THE BLOG
01/25/2013 12:44 pm ET Updated Mar 27, 2013

As If People Matter

In his inaugural address, President Obama called on "we the people" to embrace the transition towards sustainable energy choices. President Obama proclaimed, "You and I, as citizens, have the obligation to shape the debates of our time -- not only with the votes we cast, but with the voices we lift in defense of our most ancient values and enduring ideals." Millions of community activists living daily with the effects of the drilling, mining and production of coal and natural gas are doing just that and are asking President Obama: Will you join us to keep our communities sustainable?

This growing number of people, many active in grassroots organizations, are willing to support and even lead President's Obama's call to action, but first want to make sure that the president's vision for preserving the planet as articulated in his energy policy will hold as a key value that people -- their health, land, and lives -- matter.

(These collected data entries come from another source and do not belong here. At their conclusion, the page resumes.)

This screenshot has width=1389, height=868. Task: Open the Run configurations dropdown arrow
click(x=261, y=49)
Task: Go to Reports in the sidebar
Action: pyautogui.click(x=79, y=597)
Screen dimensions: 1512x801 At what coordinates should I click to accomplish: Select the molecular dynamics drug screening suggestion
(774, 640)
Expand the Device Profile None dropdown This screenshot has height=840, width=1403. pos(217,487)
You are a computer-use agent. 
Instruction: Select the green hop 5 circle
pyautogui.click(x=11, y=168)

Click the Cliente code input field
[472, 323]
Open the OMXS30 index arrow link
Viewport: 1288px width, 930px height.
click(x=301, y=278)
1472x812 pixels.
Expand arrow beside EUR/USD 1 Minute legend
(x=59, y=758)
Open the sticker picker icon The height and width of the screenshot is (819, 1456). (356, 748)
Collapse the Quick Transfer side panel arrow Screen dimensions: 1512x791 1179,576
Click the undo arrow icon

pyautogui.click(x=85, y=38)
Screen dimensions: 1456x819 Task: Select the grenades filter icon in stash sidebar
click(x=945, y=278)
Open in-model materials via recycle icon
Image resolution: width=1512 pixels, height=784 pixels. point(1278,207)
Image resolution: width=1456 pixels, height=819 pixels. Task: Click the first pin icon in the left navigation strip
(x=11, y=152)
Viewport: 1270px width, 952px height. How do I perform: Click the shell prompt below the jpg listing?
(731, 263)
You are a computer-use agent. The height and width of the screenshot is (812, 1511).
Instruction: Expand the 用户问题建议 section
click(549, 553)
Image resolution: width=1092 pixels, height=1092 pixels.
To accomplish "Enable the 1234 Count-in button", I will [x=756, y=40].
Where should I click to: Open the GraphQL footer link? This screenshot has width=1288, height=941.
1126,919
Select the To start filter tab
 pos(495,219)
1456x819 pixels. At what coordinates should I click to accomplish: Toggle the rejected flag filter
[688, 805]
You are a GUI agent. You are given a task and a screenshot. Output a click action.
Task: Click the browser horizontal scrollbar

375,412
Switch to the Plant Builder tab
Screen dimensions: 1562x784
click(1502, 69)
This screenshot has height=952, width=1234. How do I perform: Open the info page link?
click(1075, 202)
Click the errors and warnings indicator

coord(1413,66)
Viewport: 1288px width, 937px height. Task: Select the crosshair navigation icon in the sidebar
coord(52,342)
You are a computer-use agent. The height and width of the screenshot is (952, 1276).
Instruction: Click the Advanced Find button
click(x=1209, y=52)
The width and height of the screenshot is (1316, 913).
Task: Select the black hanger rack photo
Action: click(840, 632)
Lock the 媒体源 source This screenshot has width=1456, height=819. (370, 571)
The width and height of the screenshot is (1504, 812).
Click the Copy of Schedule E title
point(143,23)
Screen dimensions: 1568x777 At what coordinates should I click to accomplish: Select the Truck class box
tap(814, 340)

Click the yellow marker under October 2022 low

People in Pennsylvania and New York want to know whether the gas industry's push to export liquid natural gas will override the concerns about massive methane leaks and dangers to drinking water.

People in Colorado want to know if its scarce water and the seemingly never ending wildfires will finally provoke a change in our energy portfolio.

People in West Virginia want to know when the coal industry's license to destroy their mountains and pollute their streams will be revoked.

President Obama powerfully gave voice to the hopes and yearnings of so many Americans starved for leadership and problem solving on climate change. But the question that lingers is who is calling whom? And who will set the agenda for the next four years to deliver on this promise? Our coalition, "Americans for a Clean Energy Agenda," is comprised of 118 organizations from around the country representing 2 million Americans. Before the election, we issued a call on behalf of "we the people" to the "next president" to use the power of the executive branch to move the country's energy policy toward safe, clean and sustainable energy sources.

We released a blueprint, "The First 100 Days," that detailed ideas and actions that grassroots leaders identified as concrete, practical and meaningful steps the president could take to set us on a path toward the clean energy future, a concept close to being obfuscated by claims of "clean" by the coal industry, the natural gas industry and the never say die advocates of nuclear power. Recent news reports about the president's forthcoming environmental initiatives indicate that for the most part, his policy will be a continuation of the 'all of the above' approach espoused in his first term and throughout the reelection campaign. Unfortunately, It's an agenda that ignores a key principle of today's growing grassroots activism: People -- their health, land, and lives -- matter.

The Obama Administration's dependence on natural gas and "clean coal" is a diversion from the solutions that can be scaled up over time that do not pose a threat to the health and well being of our citizens. Natural gas may burn cleaner, but it produces vast amounts of climate damaging methane, requires massive amounts of water in drilling, risks water pollution and according to the USGS, the wastewater injected into underground injections wells causes earthquakes. Is this a path forward that fulfills our obligations "to posterity"?

The nation needs to be stirred by the brilliant use of language. But rhetoric alone won't connect to the real, on-the-ground concerns of those who live with the immediate effects of the business as usual approach on their communities and the health of their loved ones. There is a way forward however that does. And on that, people in communities are willing to give our all.

The president and the new organization, Organizing for Action, that will push his agenda have a readymade constituency if they are serious about enacting an energy policy that puts public health and safety first. The convenient truth is, that in doing so, we will also solve the climate crisis.